**Exercise instructions**
Should an entry include a picture, omit the picture and still repeat everything else exactly.

**Dataset**
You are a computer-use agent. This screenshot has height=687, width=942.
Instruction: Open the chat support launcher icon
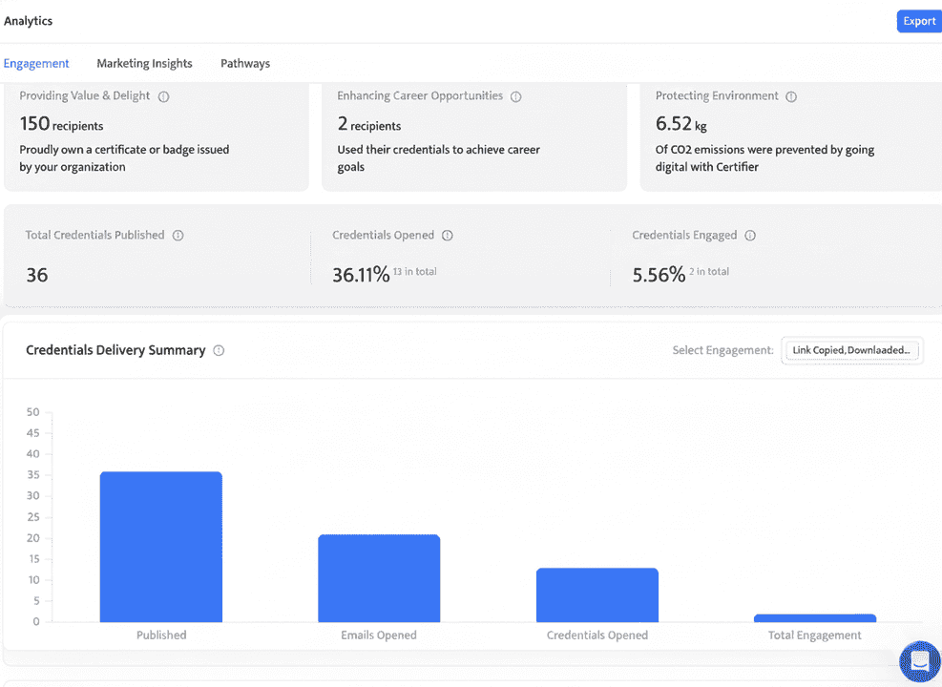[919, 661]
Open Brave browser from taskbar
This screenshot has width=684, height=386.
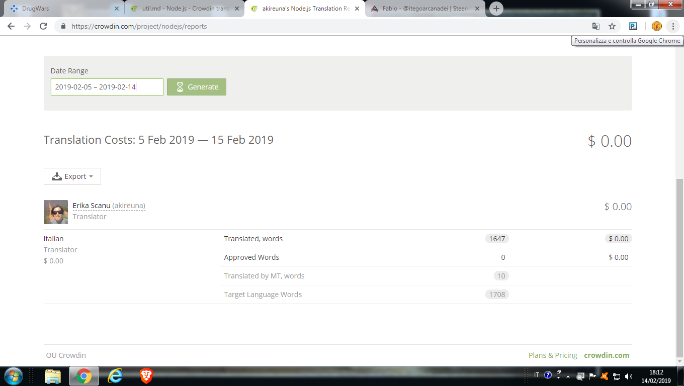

**Answer for this exercise**
You are a computer-use agent. This screenshot has height=687, width=942.
Instruction: Open the chat support launcher icon
[919, 661]
Open Brave browser from taskbar
This screenshot has width=684, height=386.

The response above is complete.